This command will set up an HPA for the nginx-deployment, automatically scaling the pod count between 1 and 10 to keep CPU utilization around 50%.

How to Manage HPAs with kubectl

You can manage and monitor HPAs easily using kubectl commands.

  • Check the status of the HPA:
kubectl get hpa

This command shows the current status of all HPAs, including metrics and pod counts.

  • Describe the HPA to get detailed information:
kubectl describe hpa nginx-deployment

Best Practices to Optimize Kubernetes HPA

To ensure that your HPA setup works efficiently, consider the following best practices.
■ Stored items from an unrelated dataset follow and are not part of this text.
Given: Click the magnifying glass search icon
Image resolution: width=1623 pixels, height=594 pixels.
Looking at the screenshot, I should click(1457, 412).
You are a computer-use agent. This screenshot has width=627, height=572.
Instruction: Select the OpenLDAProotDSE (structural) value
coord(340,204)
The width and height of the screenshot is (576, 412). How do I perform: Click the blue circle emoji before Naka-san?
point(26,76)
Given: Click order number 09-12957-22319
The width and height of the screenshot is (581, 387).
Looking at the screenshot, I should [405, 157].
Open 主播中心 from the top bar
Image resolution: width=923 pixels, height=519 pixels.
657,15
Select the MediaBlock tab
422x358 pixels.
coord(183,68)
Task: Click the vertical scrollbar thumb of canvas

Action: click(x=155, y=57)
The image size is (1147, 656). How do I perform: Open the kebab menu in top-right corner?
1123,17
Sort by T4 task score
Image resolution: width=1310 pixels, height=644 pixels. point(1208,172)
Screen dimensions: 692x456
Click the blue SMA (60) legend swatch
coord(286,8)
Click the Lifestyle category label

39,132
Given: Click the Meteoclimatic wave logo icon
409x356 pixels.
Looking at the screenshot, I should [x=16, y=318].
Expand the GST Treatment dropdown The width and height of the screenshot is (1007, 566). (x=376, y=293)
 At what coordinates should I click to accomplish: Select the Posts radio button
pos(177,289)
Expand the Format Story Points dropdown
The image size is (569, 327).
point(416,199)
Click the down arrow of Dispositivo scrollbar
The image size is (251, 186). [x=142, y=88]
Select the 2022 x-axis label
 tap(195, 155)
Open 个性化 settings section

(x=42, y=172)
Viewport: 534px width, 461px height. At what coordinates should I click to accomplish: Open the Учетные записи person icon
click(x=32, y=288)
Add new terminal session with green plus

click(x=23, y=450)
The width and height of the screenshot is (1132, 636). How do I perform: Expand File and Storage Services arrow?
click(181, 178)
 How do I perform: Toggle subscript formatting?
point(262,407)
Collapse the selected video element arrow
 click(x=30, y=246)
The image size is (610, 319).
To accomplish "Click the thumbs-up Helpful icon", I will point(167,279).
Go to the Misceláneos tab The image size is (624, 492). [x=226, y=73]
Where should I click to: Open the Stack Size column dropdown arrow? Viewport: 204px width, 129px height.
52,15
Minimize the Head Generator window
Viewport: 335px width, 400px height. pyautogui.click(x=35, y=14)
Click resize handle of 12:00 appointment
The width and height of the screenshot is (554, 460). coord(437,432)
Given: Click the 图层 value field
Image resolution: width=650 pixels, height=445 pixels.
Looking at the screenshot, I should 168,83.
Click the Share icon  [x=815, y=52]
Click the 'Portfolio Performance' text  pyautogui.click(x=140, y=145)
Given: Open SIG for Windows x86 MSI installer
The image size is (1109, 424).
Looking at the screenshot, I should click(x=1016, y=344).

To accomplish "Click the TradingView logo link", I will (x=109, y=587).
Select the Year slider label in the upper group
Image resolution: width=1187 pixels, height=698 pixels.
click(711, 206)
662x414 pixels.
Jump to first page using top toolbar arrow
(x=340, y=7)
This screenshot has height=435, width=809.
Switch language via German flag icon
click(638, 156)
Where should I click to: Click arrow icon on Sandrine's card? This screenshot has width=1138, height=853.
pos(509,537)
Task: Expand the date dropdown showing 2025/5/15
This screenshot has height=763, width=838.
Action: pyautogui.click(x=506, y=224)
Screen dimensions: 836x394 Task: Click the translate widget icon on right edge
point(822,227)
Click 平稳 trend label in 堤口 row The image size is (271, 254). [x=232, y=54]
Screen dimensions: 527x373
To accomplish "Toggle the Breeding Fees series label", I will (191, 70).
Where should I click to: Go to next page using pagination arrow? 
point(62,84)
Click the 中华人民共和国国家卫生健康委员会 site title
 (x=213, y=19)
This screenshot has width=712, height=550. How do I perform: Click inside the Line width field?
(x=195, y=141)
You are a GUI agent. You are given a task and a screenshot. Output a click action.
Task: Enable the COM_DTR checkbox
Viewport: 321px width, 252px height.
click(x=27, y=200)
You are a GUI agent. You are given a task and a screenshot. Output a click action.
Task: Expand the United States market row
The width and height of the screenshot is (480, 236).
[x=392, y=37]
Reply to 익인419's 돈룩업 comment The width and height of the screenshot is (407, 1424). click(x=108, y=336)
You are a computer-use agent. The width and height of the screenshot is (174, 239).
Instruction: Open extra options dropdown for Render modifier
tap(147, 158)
1. Set Appropriate Metrics

Choosing the right metrics is key to efficient scaling. While CPU and memory are common metrics, they may not fully capture the performance of more complex applications. For business-critical workloads, consider custom metrics, such as request rates, response times, or queue lengths. Tools like Prometheus can be used to expose custom metrics, providing deeper insights into what should trigger scaling decisions.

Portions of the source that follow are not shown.